Respect for Constitutional Order

By Erasmo Calzadilla

Centro Havana street. Photo: Caridad

I don’t know many of the particulars about what is happening with Honduras and Zelaya; after so many years of isolation and so many cumulative grudges with the television news here, I cannot catch up on all those events in just a few weeks.

Nonetheless, I have heard the basic details and I believe that this time I agree with the island’s press on two fundamental issues:

1: Zelaya should return to office without conditions.

2: The United States is sending out mixed signals.

However, I’m beginning to feel a bit strange when I hear the Cuban news and journalists speak with such emphasis on “respect for the constitutional order” and see Cuba adding its name the group of nations that demand just that.

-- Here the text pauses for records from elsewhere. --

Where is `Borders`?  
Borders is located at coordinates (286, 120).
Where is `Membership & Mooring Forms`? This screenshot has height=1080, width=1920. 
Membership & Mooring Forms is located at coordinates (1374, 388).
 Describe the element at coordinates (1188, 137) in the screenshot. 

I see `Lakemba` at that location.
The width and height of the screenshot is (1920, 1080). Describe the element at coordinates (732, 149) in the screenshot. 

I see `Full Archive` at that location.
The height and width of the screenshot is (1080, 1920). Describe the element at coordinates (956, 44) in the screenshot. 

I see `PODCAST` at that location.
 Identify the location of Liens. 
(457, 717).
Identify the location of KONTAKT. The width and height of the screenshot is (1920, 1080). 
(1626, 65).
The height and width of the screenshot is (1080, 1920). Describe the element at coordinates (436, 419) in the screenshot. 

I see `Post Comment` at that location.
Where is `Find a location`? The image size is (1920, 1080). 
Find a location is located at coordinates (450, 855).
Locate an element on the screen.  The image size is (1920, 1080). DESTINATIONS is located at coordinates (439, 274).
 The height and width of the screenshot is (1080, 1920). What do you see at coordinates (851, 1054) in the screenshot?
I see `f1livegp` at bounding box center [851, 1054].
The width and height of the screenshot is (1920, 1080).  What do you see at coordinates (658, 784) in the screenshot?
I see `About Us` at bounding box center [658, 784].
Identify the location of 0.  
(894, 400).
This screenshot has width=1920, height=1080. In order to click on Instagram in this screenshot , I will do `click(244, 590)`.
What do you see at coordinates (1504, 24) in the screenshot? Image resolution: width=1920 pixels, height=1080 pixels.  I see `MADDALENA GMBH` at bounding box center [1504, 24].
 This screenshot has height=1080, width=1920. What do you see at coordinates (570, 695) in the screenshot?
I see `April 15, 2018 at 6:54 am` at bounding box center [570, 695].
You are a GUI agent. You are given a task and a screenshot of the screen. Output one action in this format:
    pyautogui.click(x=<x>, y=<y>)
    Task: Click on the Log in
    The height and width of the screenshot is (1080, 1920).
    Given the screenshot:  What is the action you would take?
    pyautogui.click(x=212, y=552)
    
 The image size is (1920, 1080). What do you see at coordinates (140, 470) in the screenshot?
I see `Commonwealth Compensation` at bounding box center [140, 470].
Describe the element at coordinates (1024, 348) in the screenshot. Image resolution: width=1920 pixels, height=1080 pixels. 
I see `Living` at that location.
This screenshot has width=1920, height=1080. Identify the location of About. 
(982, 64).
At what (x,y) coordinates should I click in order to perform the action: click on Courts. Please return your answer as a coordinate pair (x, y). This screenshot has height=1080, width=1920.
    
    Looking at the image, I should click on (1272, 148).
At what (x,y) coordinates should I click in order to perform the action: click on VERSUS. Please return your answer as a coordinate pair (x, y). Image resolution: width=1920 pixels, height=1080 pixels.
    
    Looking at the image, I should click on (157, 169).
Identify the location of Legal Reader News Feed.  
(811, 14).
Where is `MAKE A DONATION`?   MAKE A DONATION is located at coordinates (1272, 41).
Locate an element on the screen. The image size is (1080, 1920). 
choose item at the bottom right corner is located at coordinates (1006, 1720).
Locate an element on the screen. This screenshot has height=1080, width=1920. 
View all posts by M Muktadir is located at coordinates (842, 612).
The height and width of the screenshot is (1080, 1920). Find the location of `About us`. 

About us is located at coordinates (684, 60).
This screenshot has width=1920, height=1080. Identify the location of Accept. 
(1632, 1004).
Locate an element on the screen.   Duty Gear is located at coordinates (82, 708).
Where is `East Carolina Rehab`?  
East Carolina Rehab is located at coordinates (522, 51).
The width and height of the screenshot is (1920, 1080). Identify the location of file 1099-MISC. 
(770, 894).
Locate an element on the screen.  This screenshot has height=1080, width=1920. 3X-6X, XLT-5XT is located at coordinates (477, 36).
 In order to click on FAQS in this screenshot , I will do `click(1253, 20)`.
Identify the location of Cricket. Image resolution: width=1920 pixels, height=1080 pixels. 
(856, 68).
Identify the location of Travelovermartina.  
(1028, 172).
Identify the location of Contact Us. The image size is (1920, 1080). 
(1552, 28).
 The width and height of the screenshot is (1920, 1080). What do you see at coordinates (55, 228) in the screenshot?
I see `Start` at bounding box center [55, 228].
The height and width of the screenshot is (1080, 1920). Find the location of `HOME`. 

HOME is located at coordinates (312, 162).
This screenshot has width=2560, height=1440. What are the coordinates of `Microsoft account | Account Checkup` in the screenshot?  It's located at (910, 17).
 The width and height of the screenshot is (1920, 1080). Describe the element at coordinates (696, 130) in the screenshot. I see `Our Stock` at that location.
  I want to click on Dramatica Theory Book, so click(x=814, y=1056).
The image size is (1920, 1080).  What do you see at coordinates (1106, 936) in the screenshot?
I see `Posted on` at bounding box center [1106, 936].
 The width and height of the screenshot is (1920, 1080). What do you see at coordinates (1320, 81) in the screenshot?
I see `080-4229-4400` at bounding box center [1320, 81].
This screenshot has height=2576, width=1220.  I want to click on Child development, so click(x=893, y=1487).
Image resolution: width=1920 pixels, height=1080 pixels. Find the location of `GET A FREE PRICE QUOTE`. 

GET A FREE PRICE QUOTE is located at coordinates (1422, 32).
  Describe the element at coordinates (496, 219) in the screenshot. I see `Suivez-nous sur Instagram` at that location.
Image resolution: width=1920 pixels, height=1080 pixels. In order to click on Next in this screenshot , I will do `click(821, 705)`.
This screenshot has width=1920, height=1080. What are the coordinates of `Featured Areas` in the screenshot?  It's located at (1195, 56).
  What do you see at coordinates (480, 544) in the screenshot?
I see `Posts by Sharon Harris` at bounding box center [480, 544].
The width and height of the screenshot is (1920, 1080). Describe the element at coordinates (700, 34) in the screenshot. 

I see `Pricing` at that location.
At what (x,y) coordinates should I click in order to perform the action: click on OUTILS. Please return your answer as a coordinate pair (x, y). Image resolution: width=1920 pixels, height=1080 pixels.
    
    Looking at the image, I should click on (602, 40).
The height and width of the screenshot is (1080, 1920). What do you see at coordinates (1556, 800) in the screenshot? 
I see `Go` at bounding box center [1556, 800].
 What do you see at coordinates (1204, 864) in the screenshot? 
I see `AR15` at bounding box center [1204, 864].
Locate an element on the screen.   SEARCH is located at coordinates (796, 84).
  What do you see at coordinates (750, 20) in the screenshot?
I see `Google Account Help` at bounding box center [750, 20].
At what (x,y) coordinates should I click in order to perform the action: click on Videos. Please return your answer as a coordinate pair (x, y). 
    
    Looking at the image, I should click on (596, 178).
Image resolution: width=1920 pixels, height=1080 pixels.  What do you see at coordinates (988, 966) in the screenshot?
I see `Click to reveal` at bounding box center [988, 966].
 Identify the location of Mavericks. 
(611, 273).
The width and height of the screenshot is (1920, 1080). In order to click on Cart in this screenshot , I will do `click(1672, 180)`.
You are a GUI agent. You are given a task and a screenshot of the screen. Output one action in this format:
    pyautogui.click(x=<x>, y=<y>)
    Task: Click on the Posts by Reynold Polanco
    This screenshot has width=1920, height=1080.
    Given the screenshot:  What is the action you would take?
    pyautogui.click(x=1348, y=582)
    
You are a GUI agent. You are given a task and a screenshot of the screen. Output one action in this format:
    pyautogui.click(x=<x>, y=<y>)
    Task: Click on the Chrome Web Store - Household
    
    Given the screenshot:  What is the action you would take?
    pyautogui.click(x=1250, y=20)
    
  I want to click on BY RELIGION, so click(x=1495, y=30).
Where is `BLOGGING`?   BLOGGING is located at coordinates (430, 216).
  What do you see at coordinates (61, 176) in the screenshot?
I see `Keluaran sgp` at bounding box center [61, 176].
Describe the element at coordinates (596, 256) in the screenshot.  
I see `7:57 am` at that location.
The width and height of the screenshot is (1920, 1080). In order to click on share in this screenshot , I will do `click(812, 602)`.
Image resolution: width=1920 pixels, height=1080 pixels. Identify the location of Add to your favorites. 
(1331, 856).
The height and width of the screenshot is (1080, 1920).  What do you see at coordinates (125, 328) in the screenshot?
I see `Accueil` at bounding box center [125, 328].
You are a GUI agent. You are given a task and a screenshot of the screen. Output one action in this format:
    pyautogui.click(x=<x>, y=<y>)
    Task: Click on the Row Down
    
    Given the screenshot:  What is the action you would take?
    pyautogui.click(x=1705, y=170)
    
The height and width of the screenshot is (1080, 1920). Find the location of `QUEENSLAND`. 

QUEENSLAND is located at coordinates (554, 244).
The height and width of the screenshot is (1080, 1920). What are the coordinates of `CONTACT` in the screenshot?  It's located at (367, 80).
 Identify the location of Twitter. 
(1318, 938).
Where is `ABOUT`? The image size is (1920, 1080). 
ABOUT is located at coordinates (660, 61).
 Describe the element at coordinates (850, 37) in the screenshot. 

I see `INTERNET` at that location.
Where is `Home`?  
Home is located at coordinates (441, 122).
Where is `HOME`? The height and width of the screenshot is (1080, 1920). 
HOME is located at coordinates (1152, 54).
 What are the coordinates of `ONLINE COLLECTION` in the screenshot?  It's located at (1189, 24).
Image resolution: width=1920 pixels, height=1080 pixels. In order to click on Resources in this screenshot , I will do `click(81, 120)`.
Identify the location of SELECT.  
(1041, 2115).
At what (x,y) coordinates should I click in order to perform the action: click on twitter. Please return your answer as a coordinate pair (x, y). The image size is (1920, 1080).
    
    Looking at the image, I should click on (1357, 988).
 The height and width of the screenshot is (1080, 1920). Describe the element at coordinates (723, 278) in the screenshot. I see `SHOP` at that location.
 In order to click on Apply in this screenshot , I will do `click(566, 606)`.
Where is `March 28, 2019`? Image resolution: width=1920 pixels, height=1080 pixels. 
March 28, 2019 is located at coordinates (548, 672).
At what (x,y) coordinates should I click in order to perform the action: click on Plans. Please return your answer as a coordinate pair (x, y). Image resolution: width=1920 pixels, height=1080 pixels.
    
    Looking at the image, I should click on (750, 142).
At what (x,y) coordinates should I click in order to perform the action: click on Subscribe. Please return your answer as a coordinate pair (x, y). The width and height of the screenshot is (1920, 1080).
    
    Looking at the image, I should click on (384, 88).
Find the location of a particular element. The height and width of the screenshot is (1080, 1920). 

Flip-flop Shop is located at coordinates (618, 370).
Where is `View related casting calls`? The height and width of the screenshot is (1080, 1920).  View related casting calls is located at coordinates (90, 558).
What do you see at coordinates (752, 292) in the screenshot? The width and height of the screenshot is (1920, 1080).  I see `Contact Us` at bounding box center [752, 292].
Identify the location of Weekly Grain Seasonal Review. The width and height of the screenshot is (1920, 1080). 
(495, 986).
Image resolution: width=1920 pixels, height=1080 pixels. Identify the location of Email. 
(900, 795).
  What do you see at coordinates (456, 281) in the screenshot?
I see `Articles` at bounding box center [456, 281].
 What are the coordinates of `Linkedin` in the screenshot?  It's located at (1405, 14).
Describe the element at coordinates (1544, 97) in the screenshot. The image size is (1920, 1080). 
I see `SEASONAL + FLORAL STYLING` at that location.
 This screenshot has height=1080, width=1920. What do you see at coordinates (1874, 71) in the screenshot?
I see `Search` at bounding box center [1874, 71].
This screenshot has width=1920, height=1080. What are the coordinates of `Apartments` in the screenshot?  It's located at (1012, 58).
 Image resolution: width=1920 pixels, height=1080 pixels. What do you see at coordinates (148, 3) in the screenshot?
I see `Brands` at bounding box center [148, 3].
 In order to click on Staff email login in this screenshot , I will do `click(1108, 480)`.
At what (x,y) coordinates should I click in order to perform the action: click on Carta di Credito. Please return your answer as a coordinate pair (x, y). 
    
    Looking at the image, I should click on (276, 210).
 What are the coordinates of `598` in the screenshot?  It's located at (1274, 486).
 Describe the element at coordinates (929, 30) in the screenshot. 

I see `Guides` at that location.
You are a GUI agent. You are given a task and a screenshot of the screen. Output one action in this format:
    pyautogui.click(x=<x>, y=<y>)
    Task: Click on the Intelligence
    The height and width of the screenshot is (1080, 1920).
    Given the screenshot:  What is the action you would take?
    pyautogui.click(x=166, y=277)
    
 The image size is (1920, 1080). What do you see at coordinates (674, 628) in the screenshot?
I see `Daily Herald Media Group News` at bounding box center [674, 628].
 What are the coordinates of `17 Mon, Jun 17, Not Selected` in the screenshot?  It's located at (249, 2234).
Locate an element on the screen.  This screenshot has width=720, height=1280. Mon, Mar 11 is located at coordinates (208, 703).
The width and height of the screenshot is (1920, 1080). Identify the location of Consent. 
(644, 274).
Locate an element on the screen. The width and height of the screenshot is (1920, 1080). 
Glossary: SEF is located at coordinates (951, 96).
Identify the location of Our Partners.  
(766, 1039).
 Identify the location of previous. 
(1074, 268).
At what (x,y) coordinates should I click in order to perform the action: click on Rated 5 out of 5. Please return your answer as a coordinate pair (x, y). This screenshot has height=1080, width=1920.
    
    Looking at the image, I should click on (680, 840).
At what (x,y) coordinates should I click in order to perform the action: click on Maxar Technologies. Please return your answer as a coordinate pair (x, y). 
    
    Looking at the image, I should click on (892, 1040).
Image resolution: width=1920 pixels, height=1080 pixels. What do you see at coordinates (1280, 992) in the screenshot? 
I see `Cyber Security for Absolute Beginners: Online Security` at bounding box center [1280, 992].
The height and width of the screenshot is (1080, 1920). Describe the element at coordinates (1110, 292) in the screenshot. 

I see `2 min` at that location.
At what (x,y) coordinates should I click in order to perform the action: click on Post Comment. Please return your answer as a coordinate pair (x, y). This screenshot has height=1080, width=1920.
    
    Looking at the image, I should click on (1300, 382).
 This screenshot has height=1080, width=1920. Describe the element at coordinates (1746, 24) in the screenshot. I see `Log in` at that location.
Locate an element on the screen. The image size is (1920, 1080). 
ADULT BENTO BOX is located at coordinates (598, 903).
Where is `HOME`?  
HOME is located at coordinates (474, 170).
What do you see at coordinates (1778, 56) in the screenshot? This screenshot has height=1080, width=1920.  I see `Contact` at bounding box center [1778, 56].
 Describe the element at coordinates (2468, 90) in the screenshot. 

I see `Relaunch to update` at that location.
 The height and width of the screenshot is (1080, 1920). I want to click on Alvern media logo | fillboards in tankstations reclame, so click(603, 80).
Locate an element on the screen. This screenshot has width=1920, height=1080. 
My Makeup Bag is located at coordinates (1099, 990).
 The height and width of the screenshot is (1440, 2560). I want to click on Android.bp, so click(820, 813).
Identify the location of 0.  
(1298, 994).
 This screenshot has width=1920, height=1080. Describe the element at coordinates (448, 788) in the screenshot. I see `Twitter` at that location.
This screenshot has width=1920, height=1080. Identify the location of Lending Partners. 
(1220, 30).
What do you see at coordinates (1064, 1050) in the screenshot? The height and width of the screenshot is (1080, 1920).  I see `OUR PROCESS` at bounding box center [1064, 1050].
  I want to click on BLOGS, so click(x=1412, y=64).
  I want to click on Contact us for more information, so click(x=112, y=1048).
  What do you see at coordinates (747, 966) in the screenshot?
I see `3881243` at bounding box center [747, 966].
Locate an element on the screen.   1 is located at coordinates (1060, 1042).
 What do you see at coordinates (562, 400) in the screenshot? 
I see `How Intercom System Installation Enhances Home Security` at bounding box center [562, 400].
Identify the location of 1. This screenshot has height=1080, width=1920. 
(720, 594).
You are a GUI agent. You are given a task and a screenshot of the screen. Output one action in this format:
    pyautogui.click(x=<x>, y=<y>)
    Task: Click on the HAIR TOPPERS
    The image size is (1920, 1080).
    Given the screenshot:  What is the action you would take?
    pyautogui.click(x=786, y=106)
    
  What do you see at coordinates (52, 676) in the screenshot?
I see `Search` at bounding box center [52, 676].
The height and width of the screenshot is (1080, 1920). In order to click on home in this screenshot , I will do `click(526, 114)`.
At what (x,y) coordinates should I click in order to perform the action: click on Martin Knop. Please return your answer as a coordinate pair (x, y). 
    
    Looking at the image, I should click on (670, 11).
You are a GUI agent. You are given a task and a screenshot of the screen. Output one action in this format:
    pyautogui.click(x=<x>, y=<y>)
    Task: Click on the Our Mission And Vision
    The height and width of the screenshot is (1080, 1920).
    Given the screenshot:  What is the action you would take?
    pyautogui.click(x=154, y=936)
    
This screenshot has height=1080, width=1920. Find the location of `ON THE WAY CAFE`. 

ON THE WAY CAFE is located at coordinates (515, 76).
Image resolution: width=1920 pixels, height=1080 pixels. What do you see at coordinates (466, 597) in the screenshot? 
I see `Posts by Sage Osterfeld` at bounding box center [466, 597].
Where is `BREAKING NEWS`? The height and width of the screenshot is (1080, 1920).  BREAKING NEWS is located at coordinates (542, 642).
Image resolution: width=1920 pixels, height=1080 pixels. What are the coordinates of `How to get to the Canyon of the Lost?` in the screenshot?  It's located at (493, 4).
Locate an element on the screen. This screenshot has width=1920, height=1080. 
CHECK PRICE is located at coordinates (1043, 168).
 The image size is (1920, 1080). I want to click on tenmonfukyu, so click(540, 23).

Yet the word “constitution” has never been one of the favored ones over these years of ideological bombardment here.  Any matter even remotely associated with it usually has to do with “pro-imperialistic dissident factions” that demand its respect or renewal.

In fact, there was not even a constitution in Cuba until nearly 15 years after the triumph of the Revolution, and even since then little or no effort has been made to make people aware of the laws by which their country is governed.

Contrary to Venezuela, where Chavez saw his constitution approved through a public referendum, the constitution here is a strange sort of creature.  People appear to function in Cuba inspired more by laws inscribed in their subconscious than by conventional, well-established and disclosed norms.

If we are suddenly interested in respect for constitutions, Fidel’s alerts that the Revolution is experiencing a historical moment it doesn’t surprise me.

What I believe quite healthy, after hearing so much about it, is that Cubans are becoming more familiar with that hallowed word and learning how to use it for their own benefit, for the respect of their own constitutional rights.